Посол аварский был по-асийски вежлив и льстив, однако до поры до времени. Когда положили подарки и перешли к делу, не стал таким, сразу и недвусмысленно спросил, зачем это он, предводитель антов, вон, сколько воинов вывел на рубежи своей земли? Неужели это правда, что намерены выступить против ромеев, и тем самым заступиться за склавинов? А может, правдой является другое: идет на помощь ромеям?
Умиротворенный перед свиданием с послами, Келагаст снова нахмурился и не удержал себя от соблазна выплеснуть то беспокойство, что было на сердце.
— Мы, анты, в чем-то провинились перед аварами, что должны объяснять свои действия?
— Мы этого не говорим, — поспешил возразить обрин. — Всякий волен поступать так, как велит честь и совесть. А все же должны предостеречь… Собственно, затем мы и пришли к антам, чтобы сказать: земля Склавинская завоевана аварами и является с тех пор обязанной перед ними. Антский поход в Склавинию — на стороне склавинов или против них — означало бы посягательство на владение каганата.
— Так? — у Келагаста не стало, наконец, терпения, и он оборвал представителя аваров на слове. — А ты, достойный посол, вместе с родственниками своими чего-то другого не мог придумать? Это, с какого же времени вся Склавиния стала вашей? Это, по какому праву?
— Говорил уже: мы преодолели склавинов в бою, они платят нам дань.
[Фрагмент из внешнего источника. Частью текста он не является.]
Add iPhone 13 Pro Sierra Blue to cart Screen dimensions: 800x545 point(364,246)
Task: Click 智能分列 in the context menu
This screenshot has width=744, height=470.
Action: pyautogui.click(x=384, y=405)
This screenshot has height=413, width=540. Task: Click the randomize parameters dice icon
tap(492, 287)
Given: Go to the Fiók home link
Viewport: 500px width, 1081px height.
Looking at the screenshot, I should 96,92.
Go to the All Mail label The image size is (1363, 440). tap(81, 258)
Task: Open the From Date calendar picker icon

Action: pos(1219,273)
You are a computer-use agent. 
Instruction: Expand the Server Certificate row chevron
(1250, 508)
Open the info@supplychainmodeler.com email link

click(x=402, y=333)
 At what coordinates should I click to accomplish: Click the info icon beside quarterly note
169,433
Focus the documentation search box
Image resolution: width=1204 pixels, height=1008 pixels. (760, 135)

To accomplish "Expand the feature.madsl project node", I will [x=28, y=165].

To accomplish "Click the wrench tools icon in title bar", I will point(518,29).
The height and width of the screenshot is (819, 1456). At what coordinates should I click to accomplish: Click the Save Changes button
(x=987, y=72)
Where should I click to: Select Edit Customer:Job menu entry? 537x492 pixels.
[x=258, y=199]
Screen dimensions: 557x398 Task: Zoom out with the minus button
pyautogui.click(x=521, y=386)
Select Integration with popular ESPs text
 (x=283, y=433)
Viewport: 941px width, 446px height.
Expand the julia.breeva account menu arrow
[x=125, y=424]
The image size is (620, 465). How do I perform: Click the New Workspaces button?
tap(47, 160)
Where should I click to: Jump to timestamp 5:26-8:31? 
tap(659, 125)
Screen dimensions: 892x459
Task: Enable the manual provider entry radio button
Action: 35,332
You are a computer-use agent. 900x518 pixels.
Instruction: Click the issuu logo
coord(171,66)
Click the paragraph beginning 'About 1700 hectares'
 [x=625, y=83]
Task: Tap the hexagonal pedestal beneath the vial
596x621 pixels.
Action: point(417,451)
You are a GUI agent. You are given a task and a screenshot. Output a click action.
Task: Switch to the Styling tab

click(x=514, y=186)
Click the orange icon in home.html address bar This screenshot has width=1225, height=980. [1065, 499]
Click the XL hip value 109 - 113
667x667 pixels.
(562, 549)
— Ты лжешь! — взорвался гневом предводитель антов и сделал порывистое движение, чтобы встать, но ограничился лишь тем, что оперся обеими руками о стол, на котором восседал. — Склавины не были вами покорены, и дани вам не платят! Если они данники ваши и как таковые находятся под вашей защитой, почему вы поспешили с посольством к нам, а не послали в помощь им свои турмы? Почему, спрашиваю?
— Затем и пришел к князю, чтобы сказать: каганат не хотел бы, чтобы и он вмешивался в спор между ромеями и склавинами. Мы, авары, придем на помощь склавинам. Дождемся, что скажут ромеи на наше требование оставить Склавинию, и пойдем, если не оставят.